In this case, Defendant's counsel stated in a declaration: Prior to trial I discussed, at length, plea agreements offered by the Government in his case. As part of that discussion, I detailed the applicable United States Guideline ranges and the impact of his criminal history. I further discussed with Mr. Lobo the possibility of him receiving substantially more time than the offered plea agreement should he go to trial and be convicted. In my opinion, Mr. Lobo understood the proposed plea agreement and the consequences of rejecting such plea and proceeding to trial. Mr. Lobo rejected all Government plea offers. (ECF No. 75, Ex. 1 ¶ 7). While Defendant maintains he was willing to plead guilty rather than go to trial, the Court of Appeals and defense counsel both indicated he wanted to collaterally attack his state court judgment to reduce the imprisonment time in his plea offers. Because Defendant's counsel did pursue plea negotiations, although not acceptable offers to Defendant, his conduct did not fall below the objective standard of reasonableness required for an ineffective assistance of counsel claim. For the same reasons, Defendant was not prejudiced by his counsel's strategy in seeking a plea agreement.

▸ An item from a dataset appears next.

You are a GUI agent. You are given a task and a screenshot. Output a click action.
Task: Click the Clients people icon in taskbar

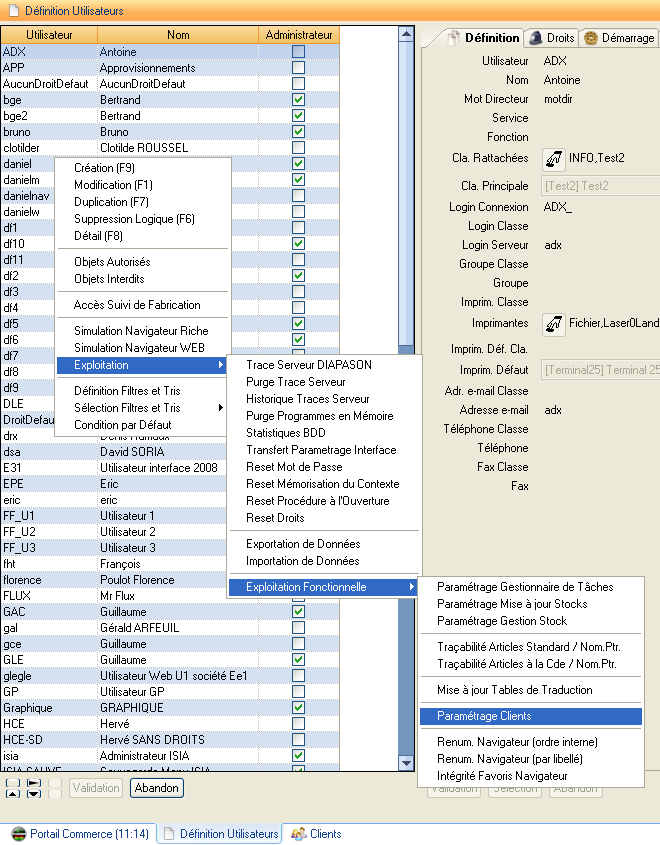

Appellate Ineffective Assistance of Counsel

As Defendant's ineffective assistance of counsel claims against his trial counsel are without merit, his appellate counsel's failure to raise these same issues on appeal did not fall below the objective standard of reasonableness required for an ineffective assistance of counsel claim.

B. Motion for Appointment of Counsel

18 U.S.C. § 3006A(a)(2)(B) provides that "[w]henever the United States magistrate or the court determines that the interests of justice so require, representation may be provided for any financially eligible person who . . . (B) is seeking relief under section . . . 2255 . . . ." "The purpose of section 3006A is to provide for appointed counsel whenever required if failure to do so amounts to a denial of due process." Chaney v. Lewis, 801 F.2d 1191, 1196 (9th Cir. 1986). Unless an evidentiary hearing is required, appointment of counsel pursuant to 18 U.S.C. § 3006A(a)(2)(B) is in the discretion of the district court. Terrovona v. Kincheloe, 912 F.2d 1176, 1181-82 (9th Cir. 1990). In deciding whether to appoint counsel, the district court "must evaluate the likelihood of success on the merits as well as the ability of the petitioner to articulate his claims pro se in light of the complexity of the legal issues involved." Weygandt v. Look, 718 F.2d 952, 954 (9th Cir. 1983).

The Court has reviewed the Defendant's grounds for ineffective assistance of counsel and concluded that the Defendant has not shown any facts or law to support his claims. Defendant clearly presented the facts and articulated his claims in his Motion to vacate, set aside, or correct sentence. The Court concludes that the applicable law under Strickland and 28 U.S.C. § 2255 is not complex. The failure to appoint counsel at this point would not amount to a denial of due process.

IT IS HEREBY ORDERED that the Motion to vacate, set aside, or correct sentence by a person in federal custody under 28 U.S.C. § 2255 (ECF No. 69) filed by Defendant is denied. The Motion for appointment of counsel under 18 U.S.C. § 3006A (ECF No. 74) filed by Defendant is denied.